Expert Q&A

How Primary Care Clinicians Can Approach Polypharmacy and Deprescribing

Key Highlights

  • Clinicians should treat prescriptions as ongoing therapeutic trials, reassessing medication safety, efficacy, tolerability, dose, and patient fit at each visit.
  • Deprescribing should be guided by shared decision-making and patient goals of care, rather than by speed, patient autonomy alone, or clinician-directed decision-making alone.
  • Strong clinician-patient rapport is central to successful deprescribing because patients’ trust in medication decisions is closely tied to their trust in the clinician.

Polypharmacy remains a growing challenge in primary care, particularly among older adults and patients with multiple chronic conditions. Following his Practical Updates in Primary Care session, W. Clay Jackson, MD, DipTh, discusses how clinicians can approach medication review as an ongoing, patient-centered process rather than a one-time prescribing decision. In this Q&A, Dr Jackson highlights practical strategies for identifying when medications may no longer align with a patient’s current needs, goals, safety profile, or quality of life.


Additional Resource: https://www.hmpglobalevents.com/pupc/agenda


Consultant360: What were some of the key themes of your presentation?

W. Clay Jackson, MD, DipTh: All prescriptions are trials—we should not view pharmacotherapy as a lifetime contract with a noncompete clause. During each patient visit, we should look at each medication to assess whether ongoing therapy at a given dose makes sense for that patient in their current condition.
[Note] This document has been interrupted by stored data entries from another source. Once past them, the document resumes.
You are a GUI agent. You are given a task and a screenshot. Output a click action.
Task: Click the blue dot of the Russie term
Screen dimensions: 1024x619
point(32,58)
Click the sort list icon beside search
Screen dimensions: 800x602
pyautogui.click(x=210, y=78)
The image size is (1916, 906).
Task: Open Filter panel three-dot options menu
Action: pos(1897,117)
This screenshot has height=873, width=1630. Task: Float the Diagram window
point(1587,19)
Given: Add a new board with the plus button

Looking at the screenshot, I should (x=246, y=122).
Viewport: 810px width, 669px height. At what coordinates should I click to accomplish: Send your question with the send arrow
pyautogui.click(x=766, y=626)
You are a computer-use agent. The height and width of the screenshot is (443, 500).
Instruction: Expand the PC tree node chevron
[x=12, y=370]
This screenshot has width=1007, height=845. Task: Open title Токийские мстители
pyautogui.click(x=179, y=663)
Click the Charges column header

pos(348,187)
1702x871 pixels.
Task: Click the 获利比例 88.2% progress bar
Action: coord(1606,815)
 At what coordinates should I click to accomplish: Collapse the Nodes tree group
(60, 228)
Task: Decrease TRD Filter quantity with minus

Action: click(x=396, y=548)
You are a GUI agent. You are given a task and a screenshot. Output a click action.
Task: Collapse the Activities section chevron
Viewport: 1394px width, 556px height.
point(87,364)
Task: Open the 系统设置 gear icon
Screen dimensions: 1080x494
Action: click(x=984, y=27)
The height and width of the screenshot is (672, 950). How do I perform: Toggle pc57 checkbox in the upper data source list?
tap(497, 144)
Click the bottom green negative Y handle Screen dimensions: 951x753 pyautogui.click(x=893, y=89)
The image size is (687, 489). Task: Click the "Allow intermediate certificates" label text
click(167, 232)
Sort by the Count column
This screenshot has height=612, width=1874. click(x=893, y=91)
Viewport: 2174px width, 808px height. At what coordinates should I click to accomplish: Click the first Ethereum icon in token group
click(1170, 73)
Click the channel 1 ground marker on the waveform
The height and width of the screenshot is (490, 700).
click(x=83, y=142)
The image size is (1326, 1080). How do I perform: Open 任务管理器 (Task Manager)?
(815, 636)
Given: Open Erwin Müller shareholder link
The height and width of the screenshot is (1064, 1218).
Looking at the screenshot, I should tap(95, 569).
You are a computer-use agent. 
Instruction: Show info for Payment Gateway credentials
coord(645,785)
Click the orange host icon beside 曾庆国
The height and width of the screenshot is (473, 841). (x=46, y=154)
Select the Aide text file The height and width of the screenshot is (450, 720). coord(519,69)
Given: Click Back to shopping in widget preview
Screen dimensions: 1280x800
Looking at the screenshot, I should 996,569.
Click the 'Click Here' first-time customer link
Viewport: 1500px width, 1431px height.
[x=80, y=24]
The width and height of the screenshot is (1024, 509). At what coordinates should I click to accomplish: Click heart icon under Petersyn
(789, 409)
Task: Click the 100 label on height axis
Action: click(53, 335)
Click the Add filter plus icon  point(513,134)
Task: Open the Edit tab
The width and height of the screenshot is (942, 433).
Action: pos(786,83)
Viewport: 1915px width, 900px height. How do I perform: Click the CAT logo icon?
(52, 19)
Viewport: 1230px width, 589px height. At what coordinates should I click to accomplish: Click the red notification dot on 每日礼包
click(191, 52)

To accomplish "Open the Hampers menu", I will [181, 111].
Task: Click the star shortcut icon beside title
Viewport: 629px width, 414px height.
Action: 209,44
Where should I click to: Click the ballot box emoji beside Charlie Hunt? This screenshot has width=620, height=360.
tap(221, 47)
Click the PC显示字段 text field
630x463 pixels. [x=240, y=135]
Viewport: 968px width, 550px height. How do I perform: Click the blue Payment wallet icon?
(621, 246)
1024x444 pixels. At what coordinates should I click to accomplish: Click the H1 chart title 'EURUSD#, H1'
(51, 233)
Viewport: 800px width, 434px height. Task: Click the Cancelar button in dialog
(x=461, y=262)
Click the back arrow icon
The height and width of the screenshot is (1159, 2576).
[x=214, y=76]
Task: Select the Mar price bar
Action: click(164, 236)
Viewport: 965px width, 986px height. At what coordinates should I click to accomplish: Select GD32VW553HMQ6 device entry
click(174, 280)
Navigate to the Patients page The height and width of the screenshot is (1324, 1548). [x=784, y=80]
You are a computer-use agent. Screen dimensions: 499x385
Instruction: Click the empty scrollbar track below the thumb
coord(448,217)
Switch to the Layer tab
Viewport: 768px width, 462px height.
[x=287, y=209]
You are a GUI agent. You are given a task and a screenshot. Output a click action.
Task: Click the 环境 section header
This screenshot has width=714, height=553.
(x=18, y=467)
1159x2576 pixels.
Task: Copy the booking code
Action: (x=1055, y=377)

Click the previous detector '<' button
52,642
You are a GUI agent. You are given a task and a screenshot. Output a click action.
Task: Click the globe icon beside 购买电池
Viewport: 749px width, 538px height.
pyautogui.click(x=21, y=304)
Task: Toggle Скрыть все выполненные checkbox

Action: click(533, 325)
We should carefully weigh safety, efficacy, and tolerability using a shared decision-making approach.

Consultant360: Why is this topic particularly relevant right now?

Dr Jackson: There is an increased emphasis on patient safety, as well as public interest in minimizing prescription drug burden when possible. The HHS Secretary has indicated recently that CMS may offer additional remuneration for patient visits that include documented efforts toward deprescribing. We can capture that momentum to have engaging conversations with our patients about what is important to them in their health journey.

Consultant360: What were the most important takeaways from your session?

Dr Jackson: For deprescribing, it is direction, not speed, that is important. Shared decision-making—not unmitigated patient autonomy or unbridled paternalism—offers the best therapeutic framework from which to consider deprescribing.

Consultant360: What gaps in our knowledge do you feel still remain on this topic?

Dr Jackson: I think the current research has focused more on qualitative gains, such as stopping medications, and we could use more studies that look at quantitative gains, such as lower doses.

Consultant360: Anything else you would like to add?

Dr Jackson: People do not believe in clinicians because of medicines; they believe in medicines because of clinicians. Clinicians who do a good job of establishing rapport are going to have the most success when it comes time to consider deprescribing.